Sunday, April 20, 2014

Don't You Believe It (Easter C)

-
He Qi, Easter Morning

“Don’t You Believe It”
Easter Sunday Year C
20 April 2014 8:00 and 10:00 a.m. Sung Festal Eucharist
Parish Church of Trinity, Ashland (Oregon)

May the light of Christ, rising in glory,
banish all darkness from our hearts and minds.   Amen.

The story of Jesus’ glorious reappearing to his friends alive three days after he was truly and fully killed is the heart of our Christian faith, and the heart of our Easter celebration, the mother of all our worship.   But we live in a secular time, and our nation’s largely unchurched “Left coast”. I have gotten used to hearing the question about this time of year, both from community members not allied with Trinity and from members of the congregation itself, But Tony, do you really believe that story?   

It just seems too fantastic for some, who, following Freud, book it as some kind of wish fulfillment fantasy.  And I must say that part of the reason we call all of what we do and talk about in church “faith” is that it runs headlong into the expectations we have built up from what our senses tell us of the cold, hard facts of life and death.

“Do you really believe that story?” often is said to the tones of, “Don’t you believe it. It’s too good to be true.”   

The fact is, I really do believe that Jesus of Nazareth, dead and buried after being brutalized by the Roman Imperial authorities, was somehow raised from death into a new and more vital form of life, and came to his friends more alive than they had ever seen him before.  I know from experience that he somehow continues to engage us, teach us, and love us even today.   

The other evening on Jefferson Public Radio, I heard a bluegrass cover of a song I used to listen to when I lived in Beijing 25 years ago, Bruce Hornsby’s “The Way It Is.”  I am told that Tupak Shakur did a cover of it before he died.  The song helped put such questions back into perspective for me once again.  The song tells of people waiting in a welfare line hopeless, of a young rich man yelling out to a poverty-stricken elderly woman, “get a job,”  people excluded because of their color, and the failure of the best-intentioned legislation to successfully address what is, ultimately, a sickness of the heart.    The refrain repeats, “that's just the way it is, some things'll never change, that's just the way it is,” and then, “but don't you believe them.”

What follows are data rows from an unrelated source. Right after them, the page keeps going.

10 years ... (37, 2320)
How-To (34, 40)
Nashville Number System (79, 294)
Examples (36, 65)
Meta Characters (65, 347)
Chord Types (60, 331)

“Don’t you believe them!”  It’s a little like John Lennon’s dream of a world rid of its problems, including religion, in “Imagine.”  Both affirm that there has got to be something better, something fairer, something more beautiful than what our eyes behold. 

So I’d like to turn the tables on my dear friends and family members who ask me “How can you believe in that resurrection story?”  by giving the reply that Jesus rising from the dead makes to many of the common assumptions we have about our world. 

We are hopeless and helpless.    Don’t you believe it. 

We are worthless or unworthy.  Don’t you believe it. 

We cannot change for the better.   Don’t you believe it. 

There is no forgiveness.    Don’t you believe it. 

There is no meaning.     Don’t you believe it. 

There is no love that endures.   Don’t you believe it.   

There is no love that is not corrupted.     Don’t you believe it. 

All things are random.  Don’t you believe it. 

God has abandoned us and broken his promises.  Don’t you believe it. 

There is no God.      Don’t you believe it. 

The rich and the powerful will always get more rich and powerful, and the poor and downtrodden only more broken.   Don’t you believe it. 

Oppression is inevitable.    Don’t you believe it.  

The best we can hope for is oblivion.  Don’t you believe it. 

Some things will never change. That’s just the way it is.    Don’t you believe it. 

Christ’s victory over death, hell, fear, and evil is also a victory over meaninglessness, bitterness, and remorse.   It is God’s great joke on the world, and must silence all hopeless irony.  We are not doomed to failure and despair.  We are not destined for permanent oblivion after sickness, diminishment, inevitable decline and dignity-destroying death.   We are invited to share in his life. 

Jesus’ coming forth as life itself means that death does not have the final word.  Fear does not have the final word.  Law and judgment do not have the final word.  Vengeance does not have the final word.  Oppression will cease.  We are not doomed to regret and pain.  War does not have the final word, nor does violence. 

Alleluia!  Christ is risen, the Lord is risen indeed.  Alleluia!